North Korea and Iran, originally dubbed by Bush as the axis of evil along with Iraq, avoided detection by the International Atomic Energy Agency's (IAEA) inspectors by each member farming out vital sections of its projects to its fellow members.
Iran, which is now in the final stages of uranium enrichment for its program, is badly hit, having counted on fitting into place key parts of its WMD project made in Libya. North Korea may also be forced to scale back the production of nuclear devices as well as counting the loss of a lucrative source of income for its Scuds and nuclear technology.
There are a couple of loose threads from past news reports. For example, a North Korean ship with 15 hidden Scud missiles aboard was intercepted by the Spanish Navy. Yemen claimed ownership of those Scuds, the ship was released, and the media dropped coverage, but I have to think that it raised several red flags in intelligence circles despite Yemen's promise not to purchase any more weapons from North Korea.
There is also this report on the $10 million Saddam paid to North Korea for missiles which were never delivered.
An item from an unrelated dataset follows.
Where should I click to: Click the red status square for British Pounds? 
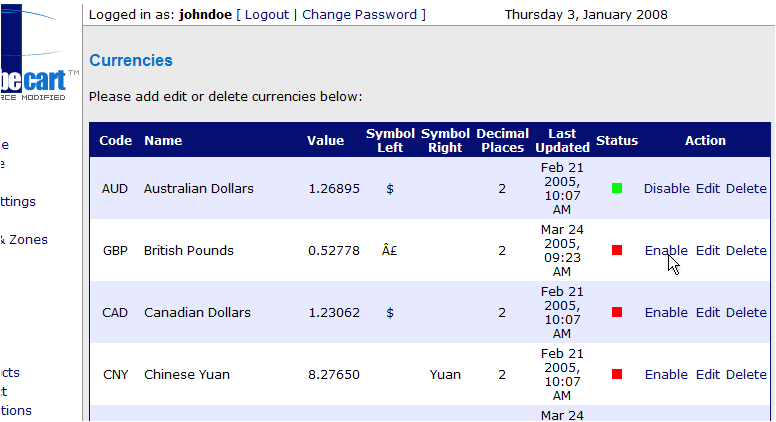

The biggest loose thread remains the failure to find WMD in Iraq, and although the debate has focused on whether they ever existed, the possibility remains that they were shipped out of Iraq (or, less frightening, are well-hidden and still there.)
The fact that Iraq was not included in this conspiracy could mean a lot or nothing, including the possibility that they were part of it but Khaddafi purposefully ommitted them (and that in turn could have been because British and US officials didn't want him to.)
Although it is exhilarating to live in interesting times, it is also frustrating because too many questions won't be answered for several years.
(Via Instapundit.)
UPDATE: ESR has a post on a report that Al Qaeda was targeting Gaddafi (aka Khaddafi) as another strong incentive for him to try to better relations with the US and UK.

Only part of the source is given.